石川県立図書館/大型絵図・石川県史

石川県史 第二編

第四章 加賀藩治停頓期

第二節 財政逼迫

重教が隱棲の後再び國政を監するに至りたるは、その表面の理由藩の財政窮乏の極に達したるを以て之を整理するに在りたりといへども、この時令侯治脩の齡已に四十一歳なりしが故に、特に重教の力を假るの必要を認むること能はず。思ふに重教は、政務意の如くならずして一旦國を讓りたりといへども、治脩より長ずること僅かに四歳なりしかば、流石に欝勃たる客氣抑へんとして抑ふる能はざるものあり。致仕の後屢鷹を能美郡に放ち、その休憩所とする寺井村の十村伊右衞門の家を自ら指揮して改造せしめ、伊右衞門の藏せる花車を圖せる金屏を愛して之を徴發し、庭園の躑躅及び茶樹の大なるを喜びて金谷殿に移さしめ、梯村の沿道なる奇松も亦同じく移植せしめたるが如き、その行動の頗る奔放なりしもの以て此の間の消息を解すべく、而して治脩は初め僧となりしを還俗し、兄の恩によりて封を承けしものなるが故に、特に屈從せざるべからざる事情ありしものゝ如し。されば重教の再び廳に臨むや、庶政一にその手に決し、治脩は有れども無きが如く、而も治績の決して擧るを見る能はざりき。重教の擧動稍常軌を逸するものありしは、亦これを安永四年十一月槻尾甚太夫が在江戸の知人に與へたる消息に據りて窺ふべく、重教治脩を遇すること嶮惡にして、遂に治脩をしてその飮食に注意せしむるに至れる事情は、之を末より明治に亙れる人石黒魚淵が家傳によりて察すべきなり。

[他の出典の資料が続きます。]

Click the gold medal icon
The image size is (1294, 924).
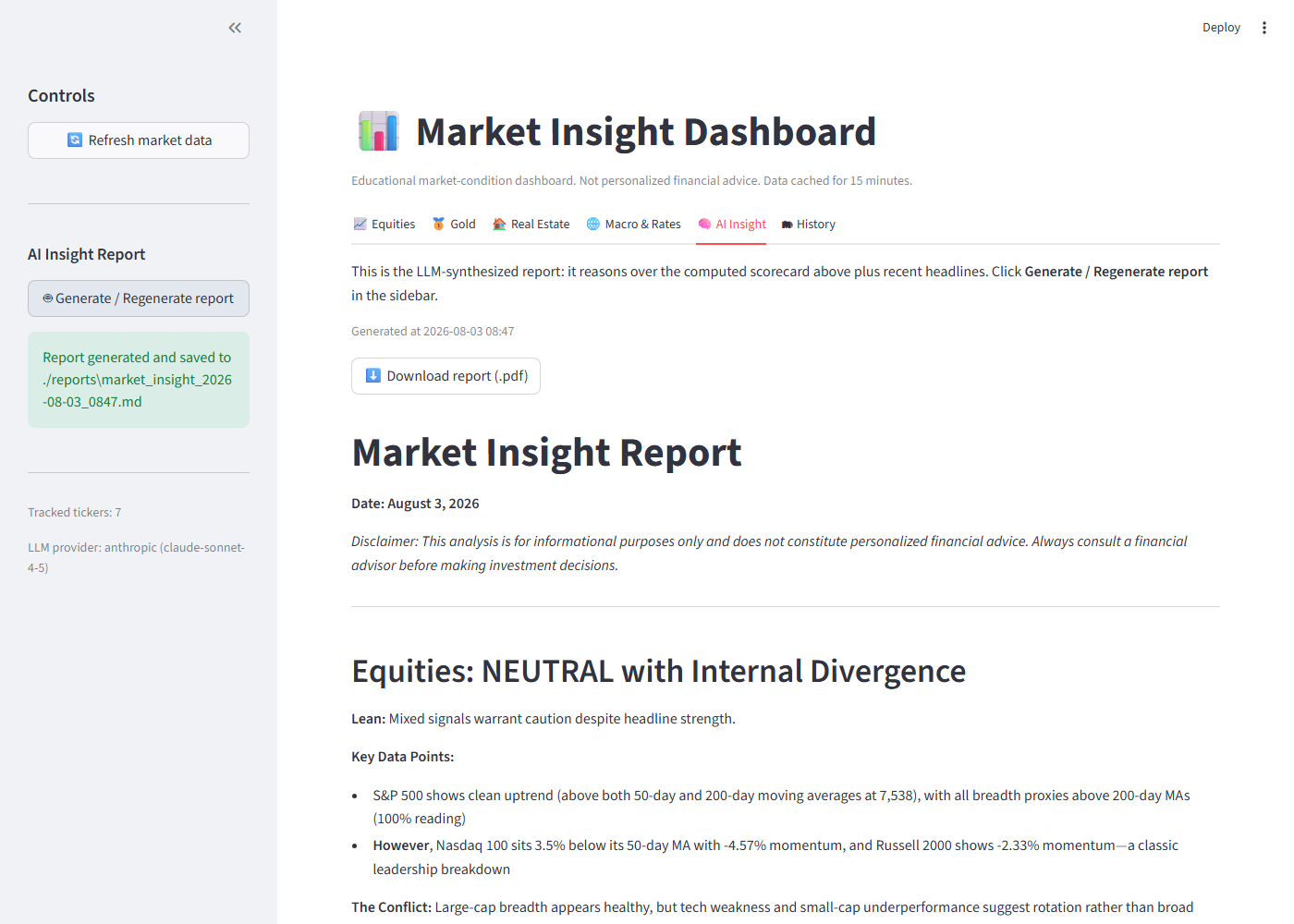(438, 225)
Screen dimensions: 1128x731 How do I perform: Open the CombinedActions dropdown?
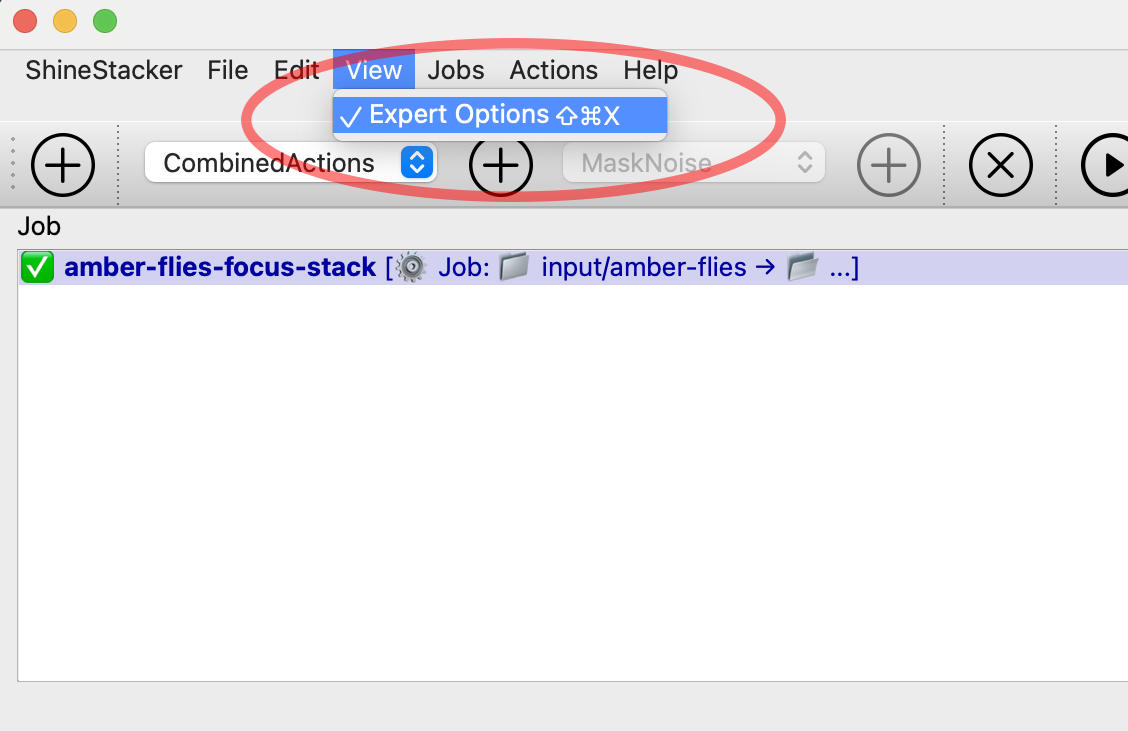(x=270, y=163)
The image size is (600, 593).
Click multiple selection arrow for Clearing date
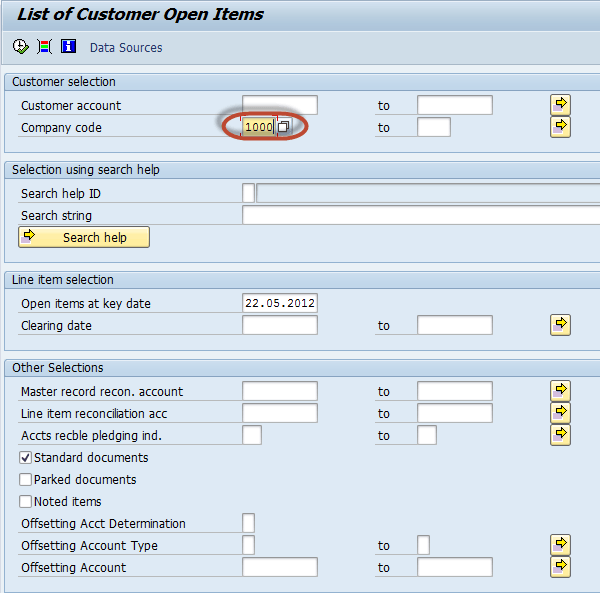click(x=560, y=325)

 中將重教)樣毎日々々御鷹野御出、町家に御休被遊候節は御通筋御宿詰も御座候。四人共に懸廻り、一向に食事も忘れ申程の事に御座候。一日の中に兩度御出之儀も御座候。御休所より俄に被仰出、終日御鷹野も御座候。左樣之節は御供人中御賄、急に支配我々に申付候事も御座候。手に汗にぎり續申事而已に御座候。犀川油車町室屋次右衞門と申方え不斗御休所被仰出、此間川狩の節もいつも〱此者方え被入候。大樋町端にも御休被遊候。淺野川末釜屋彌吉方えも御休、並に宮腰口町端茶屋えも御休、犀川之上覺源寺え茂此間兩三度御休被遊候。覺源寺と室屋次右衞門方とえは御膳所も相立、朝晝御膳も被召上候故、私共も言外(コトノ)氣を張申候。扨々烈敷事に御座候。
〔槻尾甚太夫手集〕
       ○

 孫(堀)左衞門と云ふは、幼年の頃太梁院(治脩)樣御側に勤め、其後御馬廻頭・御算用場奉行をも勤めたる人に而、此人咄しに、兩君共(重教治脩)に御的遊ばしたる時、如何せしか泰雲院(重教)樣の御矢取り不在合、太梁院樣之御矢取り小坊主、太梁院樣の御矢のみ拾ひ指上たるに、忽泰雲院樣御神色變じ、御脇指に手かゝり既に御手打と見えたるを、太梁院樣何の御詞もなく、其矢を以小坊主をひた叩きに打伏せ玉ひたれば、泰雲院樣御神色も定り、坊主も何の事もなく濟みたる由、孫左衞門したしく見たる咄し也。其他泰雲院樣時々御側之人を以、唯何となく太梁院樣之御動靜を窺はせらるゝは日々の事なる由、是も孫左衞門の咄也。私祖父嘉左衞門(石黒魚淵宗家)は、日々勤仕に辨當幾つも持參。其辨當は我母歟妻より外に更に手懸させず、誠に大事にせし由。是は太梁院樣密に召上りたる旨也。則辨當仕立たる處とて、けしからぬ處に板敷の間ありたり。辨營も有りたり。是は孫左衞門咄しより心付き追々探索せしに、五十二祖母(嘉左衞門曾孫)の咄し致せし也。元來太梁院樣越中に被在候を指置き、泰雲院樣徳川家より御養子遊ばされんとせし時、御家臣不服之者多く、其砌金岩嘉太夫抔申す者は、鑓を提げ、徳川の御養子若し御越しあらば越中えは入れさせまじとて、境まで出懸たると申すこと、則今の金岩より聞きたり。